North-Central Section - 50th Annual Meeting - 2016

Paper No. 16-4
Presentation Time: 2:30 PM

COPPER ON THE LATE PREHISTORIC NATIVE LANDSCAPE OF THE LOWER LAKE MICHIGAN AREA: (PXRF CHARACTERIZATION) CONTRIBUTIONS FROM THE HOXIE FARM SITE (COOK COUNTY, ILLINOIS)


BUTLER, Amanda J., EHRHARDT, Kathleen L. and JACKSON, Douglas K., Illinois State Archaeological Survey, Prairie Research Institute, 23 Stadium Drive, Nuclear Physics Building, Champaign, IL 61820, mccracam@illinois.edu

Excavations at the Main Occupation Area of the Hoxie Farm site (Cook County, Illinois), occupied by Upper Mississippian peoples from the 14th- early 15th centuries, yielded the largest late prehistoric copper industry from the period in the Midwest (n=273). Native peoples of the Midwest used copper in its native form over millennia for utilitarian and ritual purposes.
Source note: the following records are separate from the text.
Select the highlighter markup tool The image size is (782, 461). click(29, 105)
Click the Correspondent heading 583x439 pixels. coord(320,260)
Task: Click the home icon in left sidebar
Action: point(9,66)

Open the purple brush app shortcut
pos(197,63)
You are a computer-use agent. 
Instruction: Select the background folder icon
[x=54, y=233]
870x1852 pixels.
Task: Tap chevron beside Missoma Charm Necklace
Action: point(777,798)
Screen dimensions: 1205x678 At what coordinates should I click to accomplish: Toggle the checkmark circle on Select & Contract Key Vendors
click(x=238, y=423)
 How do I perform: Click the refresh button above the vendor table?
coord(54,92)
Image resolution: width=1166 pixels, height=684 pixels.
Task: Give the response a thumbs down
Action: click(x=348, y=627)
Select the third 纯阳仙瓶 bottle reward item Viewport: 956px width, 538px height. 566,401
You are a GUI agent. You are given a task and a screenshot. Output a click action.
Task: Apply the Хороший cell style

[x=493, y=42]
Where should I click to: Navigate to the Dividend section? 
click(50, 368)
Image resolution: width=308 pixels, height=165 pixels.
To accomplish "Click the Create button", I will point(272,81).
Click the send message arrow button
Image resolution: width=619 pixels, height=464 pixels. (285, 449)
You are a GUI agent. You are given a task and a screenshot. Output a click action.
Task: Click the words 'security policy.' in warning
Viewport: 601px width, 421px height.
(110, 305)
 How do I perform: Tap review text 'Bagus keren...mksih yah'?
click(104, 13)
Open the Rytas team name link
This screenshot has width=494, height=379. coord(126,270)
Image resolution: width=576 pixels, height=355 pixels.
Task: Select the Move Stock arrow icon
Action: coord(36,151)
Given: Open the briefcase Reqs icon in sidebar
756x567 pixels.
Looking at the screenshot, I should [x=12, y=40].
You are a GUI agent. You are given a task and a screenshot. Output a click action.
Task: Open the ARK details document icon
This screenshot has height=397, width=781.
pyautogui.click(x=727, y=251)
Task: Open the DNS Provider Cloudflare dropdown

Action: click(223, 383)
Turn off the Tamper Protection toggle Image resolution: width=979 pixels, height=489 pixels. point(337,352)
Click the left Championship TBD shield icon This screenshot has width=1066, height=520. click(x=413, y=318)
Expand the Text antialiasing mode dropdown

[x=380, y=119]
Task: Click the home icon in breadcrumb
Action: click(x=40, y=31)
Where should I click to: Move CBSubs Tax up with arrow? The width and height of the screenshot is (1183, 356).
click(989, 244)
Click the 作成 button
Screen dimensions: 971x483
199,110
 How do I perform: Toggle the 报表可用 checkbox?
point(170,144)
A rare and valued material, its appearance in late prehistory among peoples who were not part of the Mississippian sphere raises several questions for archaeological researchers interested in the chronology, technology, and social use contexts of the material as well as its composition, material origin, and movement across the cultural landscape. Before the application of modern scientific characterization instrumentation, the answers to the latter questions could not be determined with certainty. This paper reports the results of PXRF (portable x-ray fluorescence) elemental characterization of 136, or 50% of the Hoxie Farm copper industry. The results presented in the larger context of what is known from other compositional studies of native copper enables discussion of their value and limitation. For archaeologists, this includes looking to place sites in chronological (temporal) position vis-à-vis the potential for European material influence.